Были в ее «свите» и де Круа, младшее поколение, теперь ставшее старшим. Сыновья Филиппа Круа от его дерзкого брака с Жаклин Люксембургской, дочерью казненного позднее коннетабля Франции, среди которых уже тогда выделялся Вильгельм – решительный, умный, бескомпромиссный. И сын Филиппа Круа-Шиме Карл – вполне достойный юноша. Все они были примерно одного возраста и большую часть времени проводили в компании Марии. И тот, и другой воевали бок о бок с Максимилианом, а сейчас занимают видные позиции при дворе вашего брата.

Частенько приезжал погостить и Николя Лотарингский, сын и наследник герцога Лотарингии, внук Доброго короля Рене Анжуйского. Мать Николя была родной сестрой Изабель, матери Марии, так что они были кузенами. Бедный мальчик! У него было слишком много честолюбивых и могущественных родственников. У поэта-короля Рене пальцы были во многих пирогах, как выражаются его друзья-враги англичане. Отец Николя, Жан, мечтал о расширении своих владений. Он боролся за корону Неаполя, за королевство Арагон, в итоге, если верить слухам, его отравили в Барселоне. Николя сначала объявили женихом вашей хорошей знакомой Анны де Боже, а потом его отец все-таки решил сделать ставку на Карла Смелого, помолвка с Анной была расторгнута (мне кажется, это ее сильно ранило), а Николя стали считать женихом Марии Бургундской. Правда, недолго. Вскоре он умер, и его смерть слишком уж многим пришлась ко времени. Слухи об отравлении были неизбежны.

Во всей этой политической сумятице Николя было трудно выживать. Он был вялым, апатичным, хотя и симпатичным юношей. При бургундском дворе, в обществе Марии и ее спутников, он явно отдыхал от тягот своей домашней жизни. О его чувствах сказать ничего не могу, мне кажется, главным из них было желание, чтобы его оставили в покое.

Таков был круг друзей и соратников Марии в ее детстве и юности. После смерти матери она большую часть времени проводила в герцогском дворце в Брюсселе, в том самом, где родилась. Иногда ее вызывал к себе отец или навещал сам, иногда она ездила к бабушке Изабелле, которая последние годы почти постоянно жила в уединении в своем замке Ла-Мотт-о-Буа. Надо сказать, что ваша мать нигде так и не побывала, кроме Нидерландов. Она так и не увидела ту Бургундию, которая бургундская. Но эти земли она любила всей душой. Гент, Брюгге, Брюссель, Мехелен, на французский лад – Малине, с ними связана ее жизнь.
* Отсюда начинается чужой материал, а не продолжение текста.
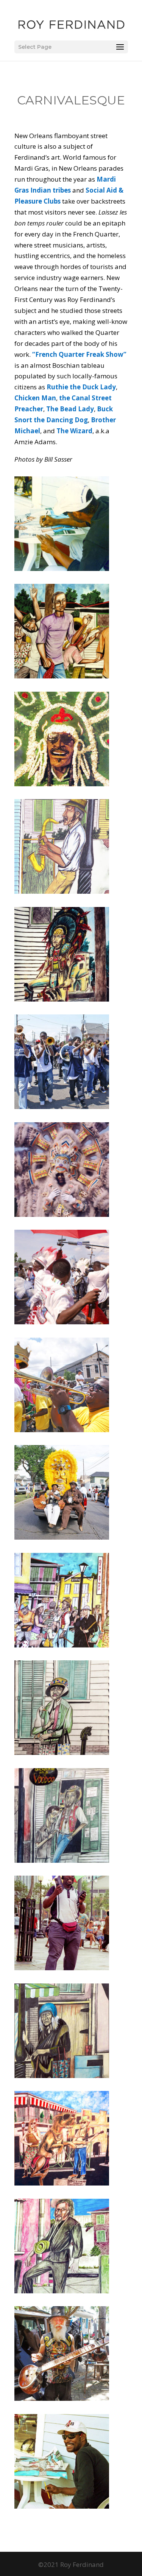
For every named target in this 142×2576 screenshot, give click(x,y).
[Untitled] (61, 1429)
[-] (61, 568)
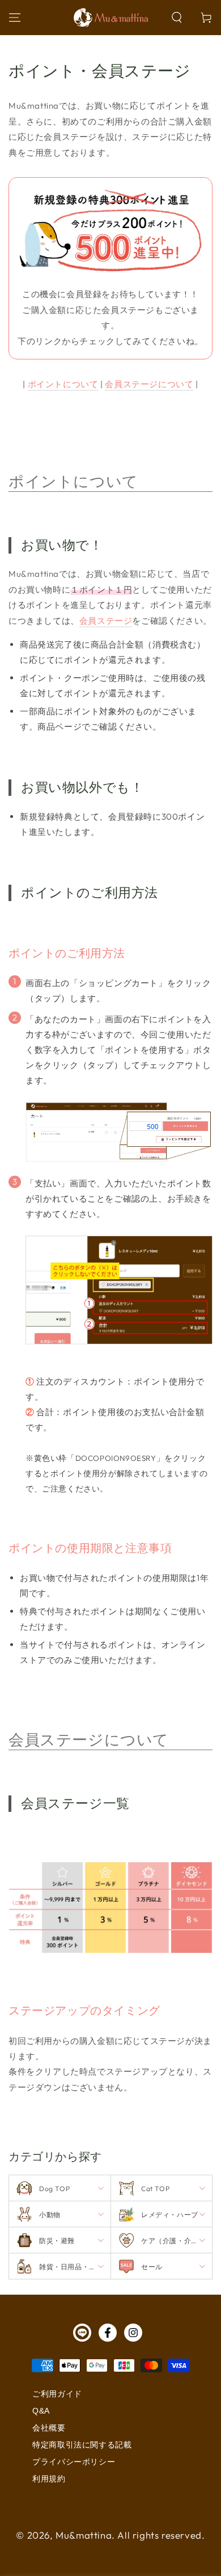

При ней почти безотлучно находились и я, и Анна Бургундская-Равенштейн, и значительная свита, которая была ей предоставлена. В ее распоряжении был прекрасный парк с примыкавшими к нему охотничьими угодьями, библиотека, без преувеличения лучшая в Европе, музыканты и певчие, Мария любила музыку и неплохо сама играла. Ко всему этому прилагался целый штат поваров, конюхов, псарей, сокольников, белошвеек, меховщиков, сапожников, смотрителей гардероба, священнослужителей разных званий, лекарей, фармацевтов. Всех и не перечислишь. Двор герцогов Бургундских был очень строго регламентирован, существовала четкая иерархия, утвержденная герцогом. Дворы супруг и наследников были отражением общей системы, только в меньшем размере. Этот «меньший размер» достигал в то время 150–200 человек.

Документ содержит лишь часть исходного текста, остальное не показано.